“La calidad de vida de una persona con autismo depende del conocimiento que la sociedad tenga de esta”. Theo Peeters.

jueves, 9 de febrero de 2017

Hallada la razón por la que los trastornos del espectro del autismo son más comunes en varones


Los trastornos del espectro del autismo (TEA), caso entre otros del autismo, el síndrome de Asperger o el síndrome de Rett, son un conjunto de trastornos del neurodesarrollo que aparecen en la infancia y se caracterizan, entre otros síntomas y signos, por un déficit en la comunicación, dificultades para la correcta integración social, una dependencia exagerada de las rutinas, y una gran intolerancia ante los cambios o a la frustración. Unos trastornos cuya prevalencia se estima en un caso por cada 100 nacimientos y que son muchísimos más comunes en los varones. De hecho, por cada mujer diagnosticada con un TEA hay cuatro varones. Pero, esta diferencia de género más que notable, ¿a qué obedece? Pues según un estudio llevado a cabo por investigadores de la Universidad Johann Wolfgang Goethe en Frankfurt (Alemania), a una ‘simple’ diferencia anatómica cerebral.

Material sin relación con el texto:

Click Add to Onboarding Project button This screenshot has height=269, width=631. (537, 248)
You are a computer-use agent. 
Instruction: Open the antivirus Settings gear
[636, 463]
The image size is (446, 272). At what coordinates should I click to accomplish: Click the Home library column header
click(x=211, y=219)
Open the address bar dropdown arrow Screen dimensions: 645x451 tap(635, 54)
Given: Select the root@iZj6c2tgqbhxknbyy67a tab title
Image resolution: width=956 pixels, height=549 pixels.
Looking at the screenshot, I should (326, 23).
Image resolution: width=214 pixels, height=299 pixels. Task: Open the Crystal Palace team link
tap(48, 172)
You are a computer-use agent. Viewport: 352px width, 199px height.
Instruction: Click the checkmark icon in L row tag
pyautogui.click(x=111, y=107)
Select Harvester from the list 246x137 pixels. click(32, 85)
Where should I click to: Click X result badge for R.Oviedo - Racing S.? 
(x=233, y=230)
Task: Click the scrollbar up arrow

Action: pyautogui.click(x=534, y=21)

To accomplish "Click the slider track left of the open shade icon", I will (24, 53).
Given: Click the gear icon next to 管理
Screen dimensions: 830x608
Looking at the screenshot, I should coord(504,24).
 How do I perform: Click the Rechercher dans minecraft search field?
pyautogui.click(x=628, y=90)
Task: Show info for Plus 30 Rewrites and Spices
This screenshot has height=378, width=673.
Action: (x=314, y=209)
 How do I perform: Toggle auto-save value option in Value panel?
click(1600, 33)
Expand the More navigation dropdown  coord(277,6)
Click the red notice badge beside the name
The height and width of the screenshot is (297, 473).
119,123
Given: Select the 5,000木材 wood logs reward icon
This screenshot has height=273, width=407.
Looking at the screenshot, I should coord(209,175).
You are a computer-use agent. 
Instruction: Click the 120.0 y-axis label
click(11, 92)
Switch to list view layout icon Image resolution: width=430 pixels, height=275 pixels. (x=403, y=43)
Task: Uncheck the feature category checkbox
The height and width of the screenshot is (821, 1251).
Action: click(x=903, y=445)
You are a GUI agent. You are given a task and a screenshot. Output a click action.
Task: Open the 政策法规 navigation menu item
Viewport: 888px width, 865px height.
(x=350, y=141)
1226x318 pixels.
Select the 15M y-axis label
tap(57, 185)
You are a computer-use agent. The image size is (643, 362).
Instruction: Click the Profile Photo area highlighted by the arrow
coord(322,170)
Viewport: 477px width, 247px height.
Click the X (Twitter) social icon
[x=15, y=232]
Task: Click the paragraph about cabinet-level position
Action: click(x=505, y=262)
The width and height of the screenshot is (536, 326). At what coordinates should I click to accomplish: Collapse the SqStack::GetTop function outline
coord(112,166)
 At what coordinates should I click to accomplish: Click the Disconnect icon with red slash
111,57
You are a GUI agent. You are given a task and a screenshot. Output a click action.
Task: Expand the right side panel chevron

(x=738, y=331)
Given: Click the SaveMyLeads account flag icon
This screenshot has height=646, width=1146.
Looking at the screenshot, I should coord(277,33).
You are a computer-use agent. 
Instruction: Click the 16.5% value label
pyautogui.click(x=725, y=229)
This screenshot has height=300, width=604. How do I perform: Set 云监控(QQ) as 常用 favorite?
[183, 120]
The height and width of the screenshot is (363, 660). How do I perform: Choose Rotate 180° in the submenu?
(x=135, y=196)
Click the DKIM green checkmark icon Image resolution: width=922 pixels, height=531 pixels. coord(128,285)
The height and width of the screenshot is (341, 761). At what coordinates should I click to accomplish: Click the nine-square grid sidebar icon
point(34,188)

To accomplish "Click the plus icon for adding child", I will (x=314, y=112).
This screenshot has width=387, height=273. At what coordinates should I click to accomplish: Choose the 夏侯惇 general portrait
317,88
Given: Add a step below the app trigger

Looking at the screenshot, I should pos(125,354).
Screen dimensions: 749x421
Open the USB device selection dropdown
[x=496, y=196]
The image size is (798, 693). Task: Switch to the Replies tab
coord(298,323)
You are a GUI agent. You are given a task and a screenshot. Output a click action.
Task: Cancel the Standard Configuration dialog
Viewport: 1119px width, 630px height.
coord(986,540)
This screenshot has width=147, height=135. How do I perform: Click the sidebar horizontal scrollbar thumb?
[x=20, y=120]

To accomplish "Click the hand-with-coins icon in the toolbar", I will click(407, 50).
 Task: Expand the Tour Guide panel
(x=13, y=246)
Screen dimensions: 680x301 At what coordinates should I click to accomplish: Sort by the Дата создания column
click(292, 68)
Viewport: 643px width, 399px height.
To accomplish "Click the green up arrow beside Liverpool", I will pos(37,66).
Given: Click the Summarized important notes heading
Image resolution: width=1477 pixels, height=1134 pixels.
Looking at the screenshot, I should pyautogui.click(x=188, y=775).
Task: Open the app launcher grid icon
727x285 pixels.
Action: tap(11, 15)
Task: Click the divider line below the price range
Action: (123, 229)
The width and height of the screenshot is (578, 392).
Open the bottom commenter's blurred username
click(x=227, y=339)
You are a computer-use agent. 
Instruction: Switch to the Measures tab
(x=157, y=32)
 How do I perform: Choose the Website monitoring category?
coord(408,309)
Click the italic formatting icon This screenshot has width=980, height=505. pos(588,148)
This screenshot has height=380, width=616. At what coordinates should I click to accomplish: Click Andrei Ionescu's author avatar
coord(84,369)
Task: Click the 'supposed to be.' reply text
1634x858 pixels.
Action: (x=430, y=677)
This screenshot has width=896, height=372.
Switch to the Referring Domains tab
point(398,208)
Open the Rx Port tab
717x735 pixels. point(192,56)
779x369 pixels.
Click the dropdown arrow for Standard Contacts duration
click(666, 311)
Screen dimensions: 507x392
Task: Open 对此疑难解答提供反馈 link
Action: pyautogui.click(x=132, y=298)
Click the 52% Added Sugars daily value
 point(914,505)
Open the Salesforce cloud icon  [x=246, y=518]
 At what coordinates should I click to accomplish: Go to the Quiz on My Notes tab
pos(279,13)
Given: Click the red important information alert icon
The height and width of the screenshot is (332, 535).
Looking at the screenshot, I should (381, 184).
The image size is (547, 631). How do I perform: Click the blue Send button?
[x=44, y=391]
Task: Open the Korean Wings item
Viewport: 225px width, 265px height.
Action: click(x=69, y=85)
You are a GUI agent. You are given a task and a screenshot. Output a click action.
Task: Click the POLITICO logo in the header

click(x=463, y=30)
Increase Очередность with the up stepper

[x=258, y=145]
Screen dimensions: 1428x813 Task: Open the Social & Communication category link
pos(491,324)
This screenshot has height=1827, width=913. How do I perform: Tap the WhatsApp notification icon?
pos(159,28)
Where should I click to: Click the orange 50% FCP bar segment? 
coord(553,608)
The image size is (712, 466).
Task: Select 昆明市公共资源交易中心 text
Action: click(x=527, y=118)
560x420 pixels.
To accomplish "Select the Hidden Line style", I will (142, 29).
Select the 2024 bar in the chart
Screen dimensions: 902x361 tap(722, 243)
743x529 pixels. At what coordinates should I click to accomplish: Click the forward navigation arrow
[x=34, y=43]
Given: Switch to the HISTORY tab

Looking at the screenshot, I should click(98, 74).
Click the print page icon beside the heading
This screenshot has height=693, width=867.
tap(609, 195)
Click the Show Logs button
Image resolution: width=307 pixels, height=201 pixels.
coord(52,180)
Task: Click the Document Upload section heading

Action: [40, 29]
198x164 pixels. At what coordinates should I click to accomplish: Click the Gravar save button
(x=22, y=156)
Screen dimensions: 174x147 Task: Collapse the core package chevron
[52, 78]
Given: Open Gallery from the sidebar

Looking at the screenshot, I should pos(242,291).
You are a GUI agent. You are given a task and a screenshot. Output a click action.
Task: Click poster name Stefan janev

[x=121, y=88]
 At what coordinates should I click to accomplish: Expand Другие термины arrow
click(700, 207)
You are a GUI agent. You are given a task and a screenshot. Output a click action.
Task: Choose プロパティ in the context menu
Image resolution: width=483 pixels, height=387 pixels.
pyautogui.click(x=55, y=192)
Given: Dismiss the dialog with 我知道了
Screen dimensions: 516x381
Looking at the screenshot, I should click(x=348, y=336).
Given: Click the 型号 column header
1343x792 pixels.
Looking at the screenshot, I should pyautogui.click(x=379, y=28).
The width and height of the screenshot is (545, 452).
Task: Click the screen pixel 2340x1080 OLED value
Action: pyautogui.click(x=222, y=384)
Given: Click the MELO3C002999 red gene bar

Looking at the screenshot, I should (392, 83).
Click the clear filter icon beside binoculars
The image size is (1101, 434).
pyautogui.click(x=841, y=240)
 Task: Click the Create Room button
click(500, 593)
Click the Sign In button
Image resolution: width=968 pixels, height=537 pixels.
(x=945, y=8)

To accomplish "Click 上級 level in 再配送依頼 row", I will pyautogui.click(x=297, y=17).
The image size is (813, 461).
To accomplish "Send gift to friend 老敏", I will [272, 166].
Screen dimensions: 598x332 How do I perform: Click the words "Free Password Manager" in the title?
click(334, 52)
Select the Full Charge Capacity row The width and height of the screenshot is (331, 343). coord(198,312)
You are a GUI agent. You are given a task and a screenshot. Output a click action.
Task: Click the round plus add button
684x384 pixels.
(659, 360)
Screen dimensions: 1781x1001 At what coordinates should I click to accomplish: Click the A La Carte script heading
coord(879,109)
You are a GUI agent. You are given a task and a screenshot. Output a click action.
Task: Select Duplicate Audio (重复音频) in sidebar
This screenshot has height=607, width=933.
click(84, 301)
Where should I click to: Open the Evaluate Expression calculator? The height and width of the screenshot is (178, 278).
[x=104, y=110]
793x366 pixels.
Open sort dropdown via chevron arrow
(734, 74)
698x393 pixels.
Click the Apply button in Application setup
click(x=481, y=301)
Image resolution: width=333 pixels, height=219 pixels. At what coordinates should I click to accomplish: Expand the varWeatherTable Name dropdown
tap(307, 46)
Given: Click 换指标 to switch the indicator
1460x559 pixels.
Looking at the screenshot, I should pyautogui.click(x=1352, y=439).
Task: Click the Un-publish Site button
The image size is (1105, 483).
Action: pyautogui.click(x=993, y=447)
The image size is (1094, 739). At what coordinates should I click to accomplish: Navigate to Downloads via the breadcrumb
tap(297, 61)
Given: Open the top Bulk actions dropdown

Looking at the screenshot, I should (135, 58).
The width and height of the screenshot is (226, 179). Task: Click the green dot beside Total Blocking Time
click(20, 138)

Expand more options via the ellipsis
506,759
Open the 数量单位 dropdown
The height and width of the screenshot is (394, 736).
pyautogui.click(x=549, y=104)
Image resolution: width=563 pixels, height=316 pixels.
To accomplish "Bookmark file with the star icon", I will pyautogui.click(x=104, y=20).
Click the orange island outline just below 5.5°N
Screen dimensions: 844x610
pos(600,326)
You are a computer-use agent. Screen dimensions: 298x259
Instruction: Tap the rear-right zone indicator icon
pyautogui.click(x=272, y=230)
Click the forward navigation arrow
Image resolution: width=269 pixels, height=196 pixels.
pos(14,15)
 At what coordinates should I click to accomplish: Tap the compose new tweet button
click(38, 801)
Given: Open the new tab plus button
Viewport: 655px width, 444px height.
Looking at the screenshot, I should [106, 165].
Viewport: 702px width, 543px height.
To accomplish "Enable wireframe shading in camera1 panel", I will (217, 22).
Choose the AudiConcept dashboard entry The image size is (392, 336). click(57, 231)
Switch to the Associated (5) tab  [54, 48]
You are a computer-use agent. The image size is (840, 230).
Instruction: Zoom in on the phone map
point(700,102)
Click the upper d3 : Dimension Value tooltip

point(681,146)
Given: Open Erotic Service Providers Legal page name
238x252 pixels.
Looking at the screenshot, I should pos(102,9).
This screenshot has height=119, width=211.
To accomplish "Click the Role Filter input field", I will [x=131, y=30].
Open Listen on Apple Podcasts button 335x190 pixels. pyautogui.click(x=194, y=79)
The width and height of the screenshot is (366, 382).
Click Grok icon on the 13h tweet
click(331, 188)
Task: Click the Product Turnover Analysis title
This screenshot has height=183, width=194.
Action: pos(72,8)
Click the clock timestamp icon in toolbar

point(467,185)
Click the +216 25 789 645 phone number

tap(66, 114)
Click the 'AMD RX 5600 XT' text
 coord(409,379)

Como explica Christine Ecker, directora de esta investigación publicada en la revista «JAMA Psychiatry», «nuestro trabajo demuestra que la diversidad fenotípica en la estructura cerebral asociada al sexo, además del género biológico por sí mismo, afecta a la prevalencia de TEA, asociándose las características neuroanatómicas masculinas con un mayor riesgo intrínseco de TEA que las femeninas».

El objetivo del estudio fue evaluar si la notable diferencia en la prevalencia de TEA entre sexos podría explicarse por las diferencias en la estructura cerebral de hombres y mujeres. Y para ello, los autores contaron con la participación de 98 adultos diestros con edades comprendidas entre los 18 y los 42 años y un diagnóstico de ‘autismo de alto funcionamiento’ –un término ‘informal’, que no clínico, que indica que los afectados tienen una capacidad funcional prácticamente similar a la del resto de la población– y de 98 adultos que, de la misma edad, no padecían el trastorno –el consabido ‘grupo control’.

Los autores sometieron a los participantes a distintas pruebas de imagen para estudiar la anatomía de sus cerebros y realizaron un análisis estadístico para determinar la probabilidad del diagnóstico de TEA. O más concretamente, como refiere Christine Ecker, «en nuestro trabajo basamos nuestro análisis en el espesor de la corteza cerebral, pues puede variar entre las mujeres y los varones y puede encontrarse alterado en las personas afectadas por este grupo de trastornos».

Los resultados demuestran que, comparada frente a la de las mujeres, la anatomía característica del cerebro masculino se asocia con una mayor probabilidad de desarrollar autismo. De hecho, las mujeres que presentaban una estructura cerebral más propia de los varones tuvieron, frente a sus homónimas con una anatomía del cerebro ‘típicamente femenina’, una probabilidad hasta tres veces mayor de padecer un TEA.

Entonces, parece claro: los TEA son más comunes en los varones por una ‘simple’ cuestión anatómica. Sin embargo, resulta evidencia que no todos los hombres –y sí algunas mujeres– acaban desarrollando un TEA. Entonces, ¿cuál es la causa real de su aparición? Pues la verdad es que, como reconocen los autores, no se sabe.

Como concluye Christine Ecker, «nuestro trabajo sugiere que las características del cerebro masculino se asocian con una mayor probabilidad de TEA, pero nuestros hallazgos deben ser confirmados en ostros subgrupos del espectro del autismo. Además, necesitamos más investigaciones para examinar las posibles causas de esta asociación».